Month: October 2014

GRAPH BASED PARAMETER-LITE CLUSTERING ALGORITHM USING EUCLIDEAN AND MAHALANOBIS DISTANCE METRICS

B.H.V.S. Ramakrishnam Raju

Awarded 2014

Data mining technology has emerged as a means for identifying patterns and trends from large quantities of data. Clustering groups most similar data and has wide range of applications. Clustering algorithms are classified into partition algorithms, hierarchical algorithms, density and grid based algorithms etc. Partition algorithms are simple and efficient but are sensitive to the noise present in the dataset. A problem accompanying the use of a partition algorithm is the choice of the number of desired output clusters. Hierarchical algorithms can detect clusters with different shapes, but these algorithms demand high computational cost. The density-based and grid based clustering algorithms suitably handle arbitrary shaped collections of points as well as clusters of different sizes. They can also efficiently separate noise. However these algorithms are very sensitive to the initial setting of parameters i.e. the desired number of clusters. Hence main problem with clustering is to decide the optimal number of clusters that fits a data set.

As a consequence, if the parameters are not set properly, the clustering method may not result in an optimal partitional scheme and may lead to improper decisions. The problem of deciding the number of clusters better fitting a given dataset has been the subject of this research. To overcome the problems associated with initial setting of parameters, a novel clustering algorithm namely PLMST (Parameter-Lite Minimum Spanning Tree) based on minimum spanning tree (a connected acyclic graph) split and fuzzy similarity based merging technique is proposed in this thesis. The proposed algorithm does not require the number of clusters to be set initially. The algorithm starts by creating the minimum spanning tree for the given dataset and in each iteration the inconsistent edge is removed until the termination criteria is reached. This gives rough estimation of number of clusters present in the dataset. The number of clusters is then fine tuned by eliminating the outlier clusters, which are defined based on the number of data items in those clusters. Once these clusters are known, the optimal number of clusters is generated using fuzzy based similarity merging with minimum effort.
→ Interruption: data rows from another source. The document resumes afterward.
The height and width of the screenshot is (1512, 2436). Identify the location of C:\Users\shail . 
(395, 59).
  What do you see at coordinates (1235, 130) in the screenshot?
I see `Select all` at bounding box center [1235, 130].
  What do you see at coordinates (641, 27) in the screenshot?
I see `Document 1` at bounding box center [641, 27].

The artificial (synthetic) and real-life data sets are considered for testing the performance of the proposed algorithm. The basis for selecting the synthetic datasets is that they can be designed to contain a certain number of clusters and are easy to manage. The 2-D synthetic or artificial datasets, called Data_A, Data_B and a bench mark dataset called Ruspini are used for testing the algorithm. The real datasets tested in our implementations are Iris, SPECT (Heart), Statlog , Soybean, Breast Tissue and Wine datasets which are obtained form the UCI Machine Learning Repository web site. The parameters required for the proposed algorithm are the number of data points in a cluster to find an outlier cluster and the fuzzifier used for fuzzy clustering. It works on numerical data and assumes that the graph can be calculated in a vector space.

Experiments on both the synthetic datasets and real datasets demonstrated that the proposed algorithm can discover the patterns automatically and also can compete with traditional clustering algorithms with minimum user intervention. The similarity measure used in the proposed algorithm is based on Euclidean distance. The Euclidean distance is very sensitive to scales of variables involved and independent of correlated variables. To conquer these drawbacks a hybrid clustering algorithm based on Mahalanobis distance is proposed. To evaluate the proposed methodology, the performance of the proposed algorithm is also compared to outcomes received for the same datasets by means of several other clustering approaches like standard K-means, FCM, Gustafson and Kessel (GK) and Gath-Geva (GG) clustering algorithms.

An important direction for further study is to study the application of the PLMST algorithm to the more general case, where the number of clusters and the threshold value must also be solved. The number of iterations must also be controlled.